With regard to bio-sequestration, all three of our environmental isolates significantly outperformed their respective surrogate isolates. Unexpectedly, however, among the three tested isolates, the P. vulgaris environmental isolate surprisingly exhibited the highest sequestration rates, while P. aeruginosa and P. putida isolates carried out sequestration significantly better than their surrogate reference strain as well, albeit not as well as the P. vulgaris isolate. Although P. putida is more efficient than P. aeruginosa in sequestration of hydrocarbons and is a well-documented exemplary bioremediator of toxicants in general [42,43], in our study, the unsuspected P. vulgaris was the most efficient bioaccumulator of both clean and spent LO (~64% and ~90% biodegradation respectively). This phenomenon needs to be further investigated, and follow up studies will focus on sorption percentages, specifically in the biomass.
It is conceivable that the Houston watershed specifically selected for our P. vulgaris super-bioaccumulator of hydrocarbons based on the watershed’s toxicant composition. Further sequence analysis of the isolate’s genome may reveal clues about its unexpected and exceptional capacity for sequestration of hydrocarbons. Taken together, the complementary roles of different bacterial species in hydrocarbon breakdown and persistence in contaminated soil could be exploited as a bioremediation cocktail approach/strategy enabling complete, accelerated breakdown and neutralization of hydrocarbon toxicants/pollutants in soils. Further, the metabolic diversity and cooperative interactions of mixed cultures could extend degradation to a broader spectrum of oil components and toxicants (beyond just hydrocarbons), thereby ameliorating environmental conditions. Spent LOs typically contain poly aromatic hydrocarbons and metal contaminants that impede many biodegradation pathways; however, organisms typically recovered at such sites include: Pseudomonas spp., Rhodococcus spp., Citrobacter spp., Serratia spp., Alcaligenes spp., Acinetobacter spp., Arthrobacter spp., Bacillus spp., and Micrococcus spp. [44,45]. Following hydrocarbon degradation by the aforementioned organisms, sludges are produced by oxidation, and the entire process can take years [5]. Viewed in this light, employing native bacterial mixed cultures for local bioremediation provides a cost-effective and sustainable strategy as either a viable alternative to or an adjunctive treatment for chemical-based approaches.
In conclusion, our three environmentally isolated organisms from Houston watershed soils appeared to be environmentally adapted to tolerate LO exposures. In the presence of LOs, all three strains exhibited enhanced growth, enhanced biofilm production, and improved bioaccumulation of LOs relative to commercial reference strains. These findings suggest that when searching for solutions to bioremediation of polluted environments, one may not have to look farther than his/her own backyard, where local microorganism may already be environmentally adapted and ready for deployment.

Author Contributions

Conceptualization, J.A.R.; methodology, S.M. and J.A.R.; Software, S.M. and J.A.R.; validation, J.A.R. and S.M.; formal analysis, S.M.; Investigation, S.M. and J.A.R.; resources, J.A.R.; data curation, S.M.; writing—original draft preparation, S.M. and J.A.R.; writing—review and editing, J.A.R.; visualization, S.M. and J.A.R.; supervision, J.A.R.; project administration, J.A.R.; funding acquisition, J.A.R. All authors have read and agreed to the published version of the manuscript.

Funding

Work in this study was supported by the National Science Foundation (NSF) HRD-1345173, HRD-1400962, and HRD-1622993.
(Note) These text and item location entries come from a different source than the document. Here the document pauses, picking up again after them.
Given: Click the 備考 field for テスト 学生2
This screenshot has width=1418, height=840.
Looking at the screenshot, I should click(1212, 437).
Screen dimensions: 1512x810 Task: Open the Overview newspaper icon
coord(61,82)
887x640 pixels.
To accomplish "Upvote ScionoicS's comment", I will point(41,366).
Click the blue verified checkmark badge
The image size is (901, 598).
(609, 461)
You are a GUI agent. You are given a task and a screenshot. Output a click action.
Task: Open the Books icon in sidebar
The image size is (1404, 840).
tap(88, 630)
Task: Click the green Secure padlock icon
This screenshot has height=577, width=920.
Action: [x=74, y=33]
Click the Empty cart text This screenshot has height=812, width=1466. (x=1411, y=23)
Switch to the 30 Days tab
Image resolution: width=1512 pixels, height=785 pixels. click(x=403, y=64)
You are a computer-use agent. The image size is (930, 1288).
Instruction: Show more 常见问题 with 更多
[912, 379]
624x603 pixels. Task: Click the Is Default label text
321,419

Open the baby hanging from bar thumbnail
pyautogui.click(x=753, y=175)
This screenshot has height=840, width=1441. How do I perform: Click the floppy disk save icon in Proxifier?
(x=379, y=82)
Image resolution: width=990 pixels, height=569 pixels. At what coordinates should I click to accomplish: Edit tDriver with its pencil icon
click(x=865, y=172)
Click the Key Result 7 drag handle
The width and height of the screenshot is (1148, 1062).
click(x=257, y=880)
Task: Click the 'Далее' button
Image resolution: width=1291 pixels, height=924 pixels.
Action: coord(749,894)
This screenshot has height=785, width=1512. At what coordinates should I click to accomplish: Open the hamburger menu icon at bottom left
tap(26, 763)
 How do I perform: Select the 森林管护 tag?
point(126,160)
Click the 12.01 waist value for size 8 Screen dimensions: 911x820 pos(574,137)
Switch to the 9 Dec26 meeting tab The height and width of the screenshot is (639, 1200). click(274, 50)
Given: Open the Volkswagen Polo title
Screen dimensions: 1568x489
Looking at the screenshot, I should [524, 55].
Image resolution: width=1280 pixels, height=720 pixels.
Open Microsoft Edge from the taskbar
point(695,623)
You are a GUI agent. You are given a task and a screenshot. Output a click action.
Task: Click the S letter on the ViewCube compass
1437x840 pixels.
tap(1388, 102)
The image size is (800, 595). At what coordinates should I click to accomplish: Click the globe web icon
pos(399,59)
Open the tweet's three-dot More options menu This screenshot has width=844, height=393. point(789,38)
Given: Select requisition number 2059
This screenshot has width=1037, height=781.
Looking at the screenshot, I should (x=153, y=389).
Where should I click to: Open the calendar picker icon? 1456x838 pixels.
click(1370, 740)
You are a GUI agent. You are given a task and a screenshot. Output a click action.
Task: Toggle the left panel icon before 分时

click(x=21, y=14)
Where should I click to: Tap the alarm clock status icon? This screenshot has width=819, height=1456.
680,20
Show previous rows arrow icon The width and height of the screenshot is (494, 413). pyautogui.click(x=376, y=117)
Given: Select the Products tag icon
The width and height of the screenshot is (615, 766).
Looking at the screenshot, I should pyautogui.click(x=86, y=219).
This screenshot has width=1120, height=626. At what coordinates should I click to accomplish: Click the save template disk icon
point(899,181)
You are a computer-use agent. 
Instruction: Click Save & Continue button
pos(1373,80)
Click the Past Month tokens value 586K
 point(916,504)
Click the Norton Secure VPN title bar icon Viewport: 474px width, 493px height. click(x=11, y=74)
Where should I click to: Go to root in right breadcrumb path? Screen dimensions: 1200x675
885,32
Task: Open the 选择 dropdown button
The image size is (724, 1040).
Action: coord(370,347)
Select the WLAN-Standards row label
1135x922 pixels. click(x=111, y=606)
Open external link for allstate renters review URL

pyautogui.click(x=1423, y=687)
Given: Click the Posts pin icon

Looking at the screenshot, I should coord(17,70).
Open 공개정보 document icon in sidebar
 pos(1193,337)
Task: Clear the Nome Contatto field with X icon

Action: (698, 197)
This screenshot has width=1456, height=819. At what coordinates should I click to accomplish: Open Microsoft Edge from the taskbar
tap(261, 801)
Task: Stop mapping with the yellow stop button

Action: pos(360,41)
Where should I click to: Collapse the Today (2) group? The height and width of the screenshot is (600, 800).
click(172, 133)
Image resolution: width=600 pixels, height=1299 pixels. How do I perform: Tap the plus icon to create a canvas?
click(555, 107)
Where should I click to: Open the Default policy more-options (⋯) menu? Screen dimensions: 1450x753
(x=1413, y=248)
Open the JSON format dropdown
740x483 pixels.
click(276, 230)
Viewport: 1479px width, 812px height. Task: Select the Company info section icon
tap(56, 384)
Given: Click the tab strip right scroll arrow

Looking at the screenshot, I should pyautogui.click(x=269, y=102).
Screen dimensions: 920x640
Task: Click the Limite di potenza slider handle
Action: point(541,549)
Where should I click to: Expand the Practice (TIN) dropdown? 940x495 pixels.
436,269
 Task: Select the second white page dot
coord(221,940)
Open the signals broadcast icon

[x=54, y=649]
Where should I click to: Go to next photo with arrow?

Institutional Review Board Statement

Not applicable.

Informed Consent Statement

Not applicable.

Data Availability Statement

The original contributions presented in this study are included in the article. Further inquiries can be directed to the corresponding author.

Acknowledgments

We would like to acknowledge valuable feedback and suggestions to improve this work made by Shishir Shishodia, Daniel Vrinceanu, Hyun-Min Hwang, and Ayodotun Sodipe.

Conflicts of Interest

The authors declare no conflict of interest.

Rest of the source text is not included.